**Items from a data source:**

◆ ◆ ◆ ◆ ◆ ◆ ◆

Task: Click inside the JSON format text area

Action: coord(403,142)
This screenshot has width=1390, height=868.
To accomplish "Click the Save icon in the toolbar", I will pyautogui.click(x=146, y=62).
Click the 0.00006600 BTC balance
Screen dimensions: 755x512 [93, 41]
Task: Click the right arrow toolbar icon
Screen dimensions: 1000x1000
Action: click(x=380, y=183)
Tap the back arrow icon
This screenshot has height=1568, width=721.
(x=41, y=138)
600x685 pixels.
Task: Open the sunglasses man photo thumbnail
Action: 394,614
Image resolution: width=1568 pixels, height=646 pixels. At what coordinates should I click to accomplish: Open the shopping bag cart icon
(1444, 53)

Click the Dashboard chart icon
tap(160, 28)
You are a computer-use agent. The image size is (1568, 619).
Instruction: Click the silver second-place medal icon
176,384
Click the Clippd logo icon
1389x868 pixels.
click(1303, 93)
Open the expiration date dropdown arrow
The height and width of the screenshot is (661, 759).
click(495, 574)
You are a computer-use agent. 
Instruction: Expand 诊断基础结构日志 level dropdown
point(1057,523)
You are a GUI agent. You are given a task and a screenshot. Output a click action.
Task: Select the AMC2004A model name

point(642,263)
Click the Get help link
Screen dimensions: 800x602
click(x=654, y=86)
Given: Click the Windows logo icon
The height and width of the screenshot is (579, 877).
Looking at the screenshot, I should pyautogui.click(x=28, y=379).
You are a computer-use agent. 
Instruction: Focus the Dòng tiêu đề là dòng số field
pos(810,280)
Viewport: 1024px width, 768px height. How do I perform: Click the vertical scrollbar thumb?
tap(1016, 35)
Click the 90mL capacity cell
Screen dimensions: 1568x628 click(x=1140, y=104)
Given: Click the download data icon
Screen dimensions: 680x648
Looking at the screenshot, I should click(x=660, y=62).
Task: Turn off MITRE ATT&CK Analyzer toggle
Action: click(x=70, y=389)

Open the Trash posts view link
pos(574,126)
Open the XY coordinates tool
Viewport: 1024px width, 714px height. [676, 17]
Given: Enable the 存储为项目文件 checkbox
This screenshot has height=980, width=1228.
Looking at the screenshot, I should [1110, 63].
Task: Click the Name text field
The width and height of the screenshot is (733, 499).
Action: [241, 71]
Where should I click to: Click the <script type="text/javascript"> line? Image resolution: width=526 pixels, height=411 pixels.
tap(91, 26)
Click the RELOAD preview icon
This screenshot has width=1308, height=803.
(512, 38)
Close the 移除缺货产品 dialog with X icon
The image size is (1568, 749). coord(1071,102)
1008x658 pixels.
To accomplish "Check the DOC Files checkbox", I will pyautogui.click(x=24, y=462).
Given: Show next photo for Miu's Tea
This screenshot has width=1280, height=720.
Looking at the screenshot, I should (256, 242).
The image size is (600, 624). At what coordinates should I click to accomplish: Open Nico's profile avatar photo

◆ ◆ ◆ ◆ ◆ ◆ ◆

**Exercise goal:**
Where does the word "agent" occur in the data? Copy every line that has it.

**Written solution:**
You are a computer-use agent. The image size is (1568, 619).
You are a computer-use agent. 
You are a GUI agent. You are given a task and a screenshot. Output a click action.
You are a computer-use agent. 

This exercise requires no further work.